*** Block opens ***
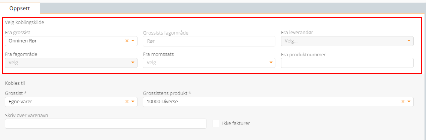The height and width of the screenshot is (140, 426).
Task: Open the Fra grossist list via its orange arrow
Action: 133,41
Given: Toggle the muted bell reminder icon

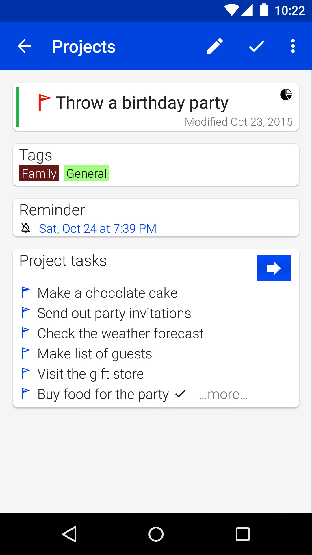Looking at the screenshot, I should pyautogui.click(x=26, y=228).
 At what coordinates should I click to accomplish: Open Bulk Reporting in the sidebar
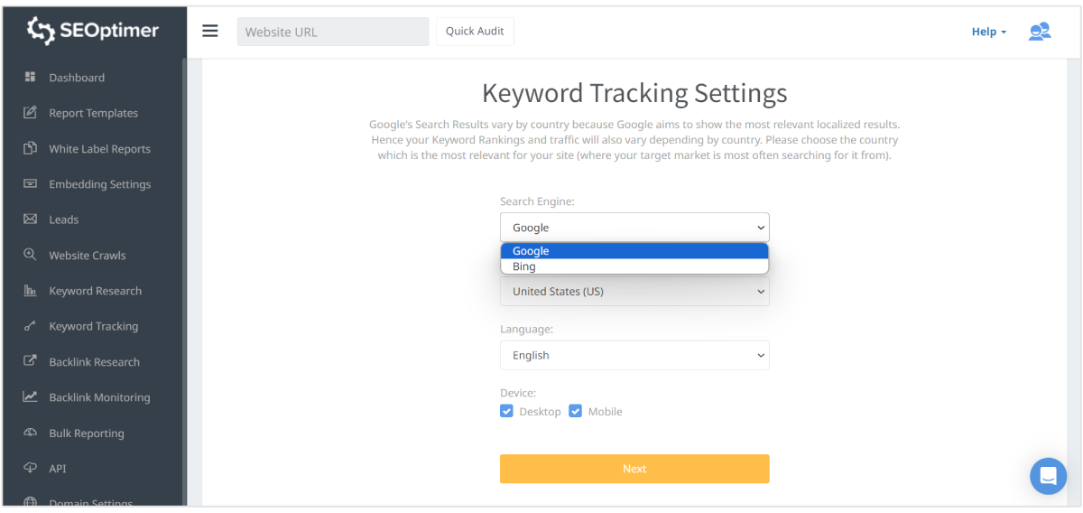[86, 434]
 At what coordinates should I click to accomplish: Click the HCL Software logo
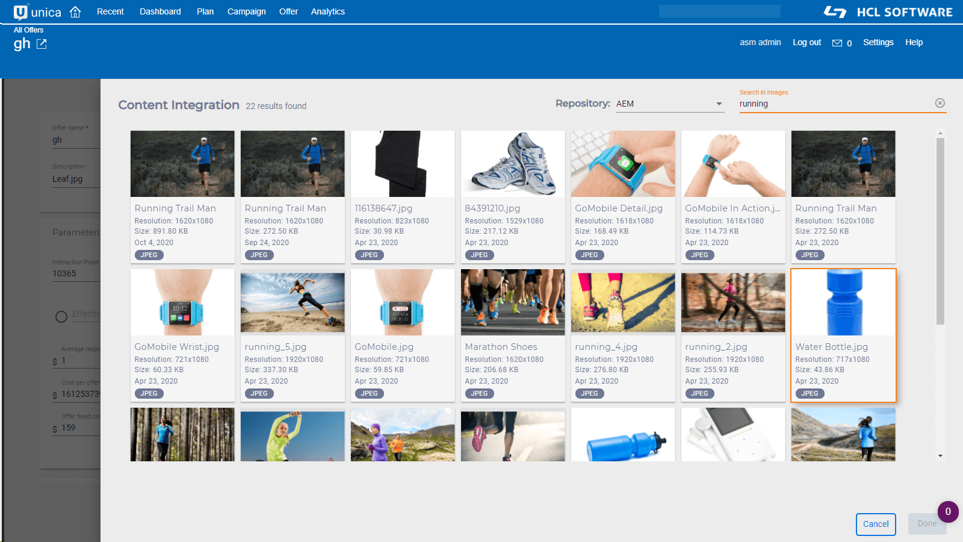[888, 12]
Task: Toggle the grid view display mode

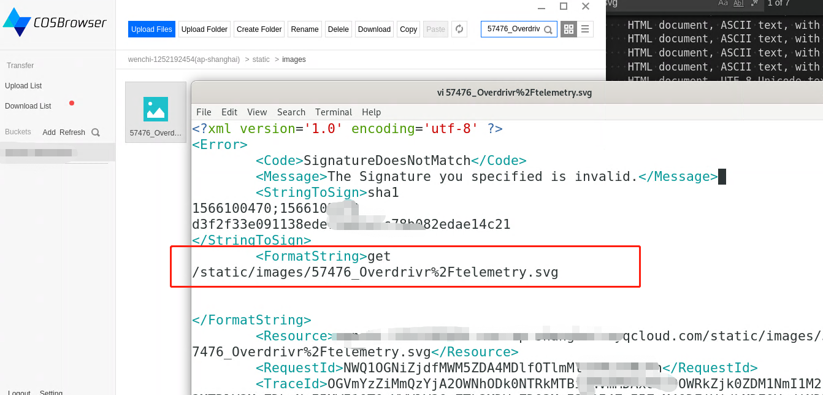Action: [x=568, y=29]
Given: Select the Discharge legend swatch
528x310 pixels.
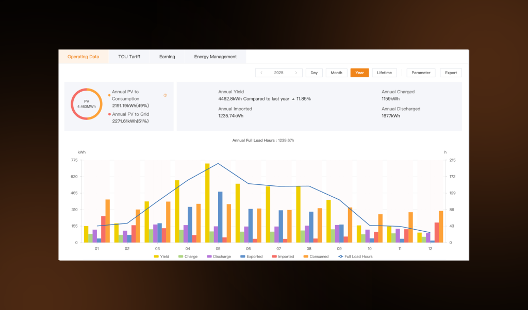Looking at the screenshot, I should (209, 256).
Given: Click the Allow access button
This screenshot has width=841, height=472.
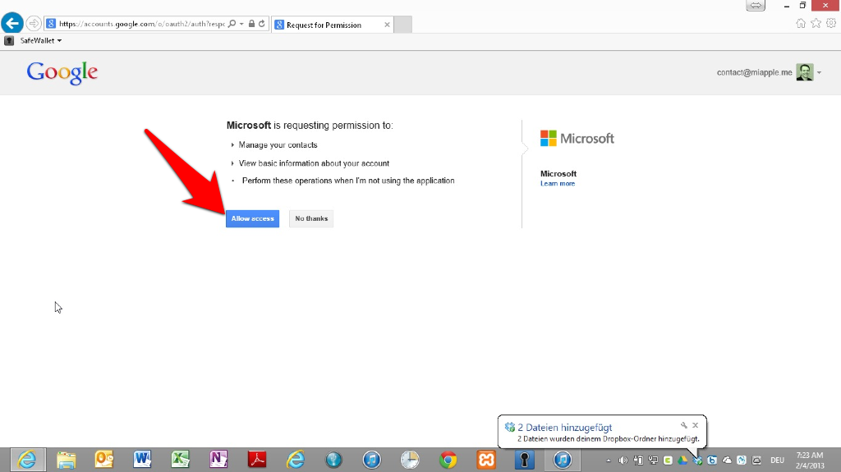Looking at the screenshot, I should pos(252,218).
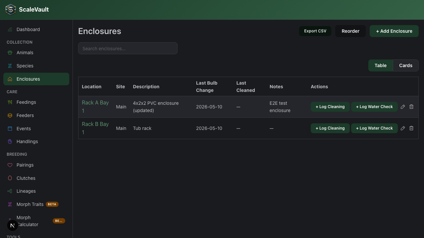Delete Rack A Bay 1 with trash icon

pyautogui.click(x=411, y=107)
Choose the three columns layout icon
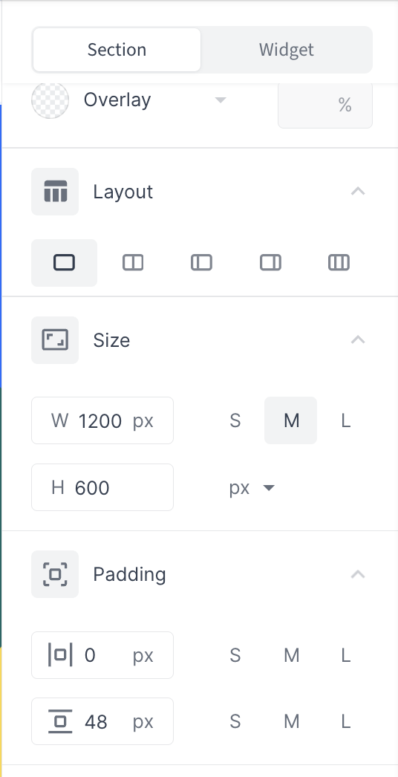This screenshot has height=777, width=398. click(x=339, y=263)
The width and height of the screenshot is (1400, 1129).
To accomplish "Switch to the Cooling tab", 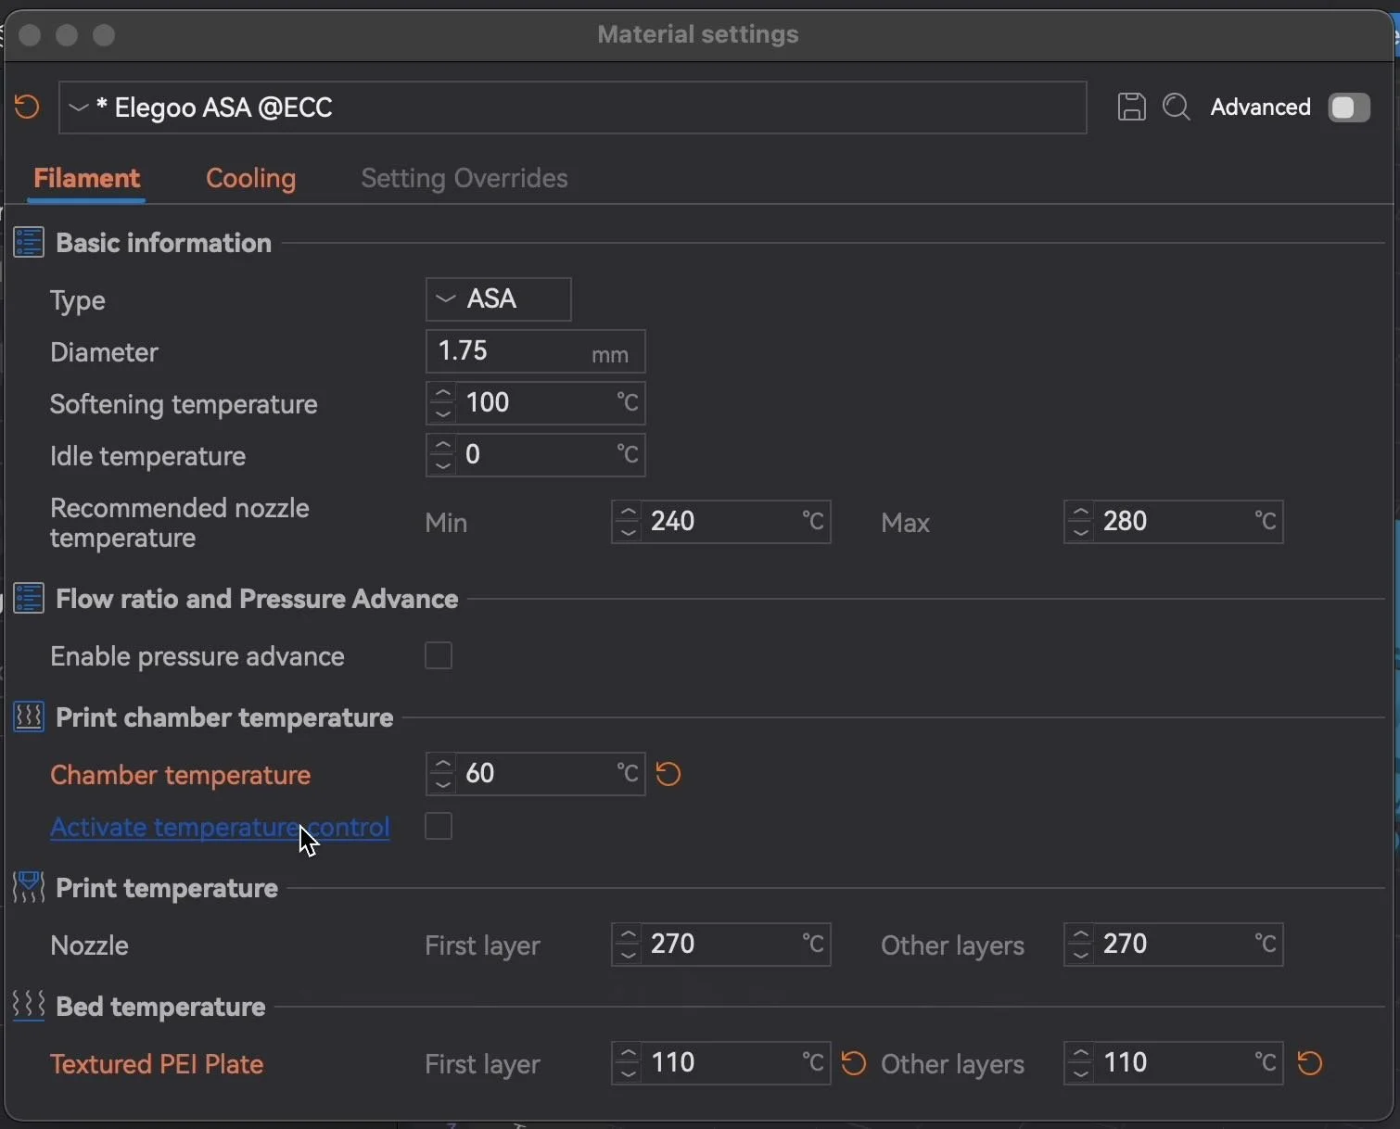I will (250, 178).
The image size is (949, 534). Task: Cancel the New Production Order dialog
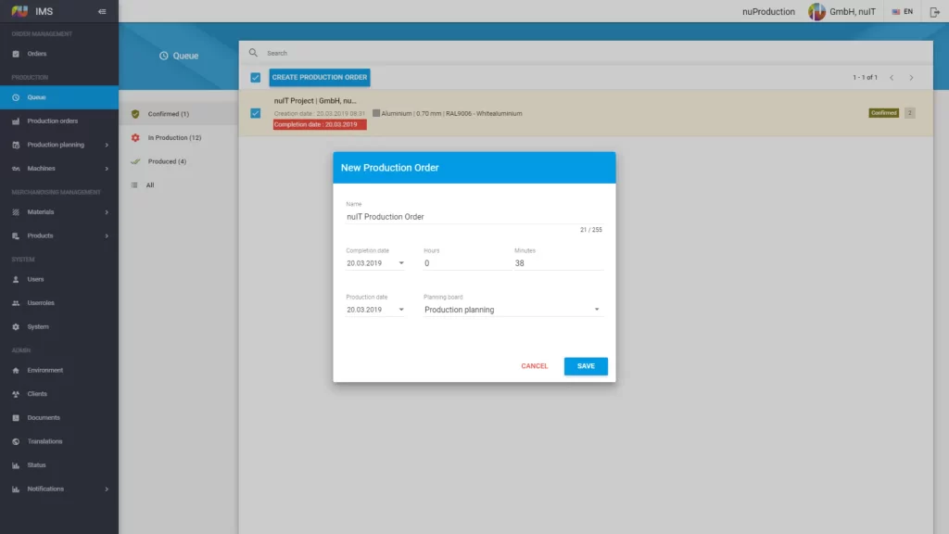point(534,366)
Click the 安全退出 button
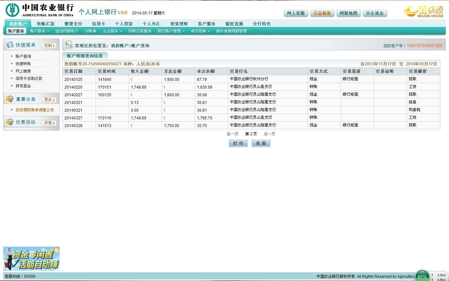Screen dimensions: 449x281 pyautogui.click(x=375, y=13)
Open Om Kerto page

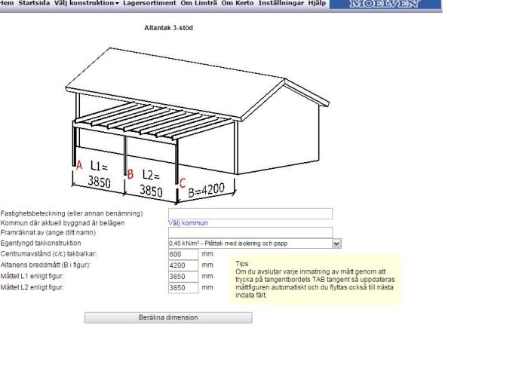point(238,3)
*** Block closes ***
▸ **TO DO**
With the pictures omitted, copy exactly the lines of the listing above starting at the line containing "At what coordinates should I click to accomplish: Click" and ending at the line containing "Given: Click the Allow access button", both included.

▸ **ANSWER BOX**
 At what coordinates should I click to accomplish: Click the HCL Software logo
[888, 12]
Task: Toggle the grid view display mode

Action: [x=568, y=29]
Given: Select the Discharge legend swatch
528x310 pixels.
Looking at the screenshot, I should (209, 256).
Given: Click the Allow access button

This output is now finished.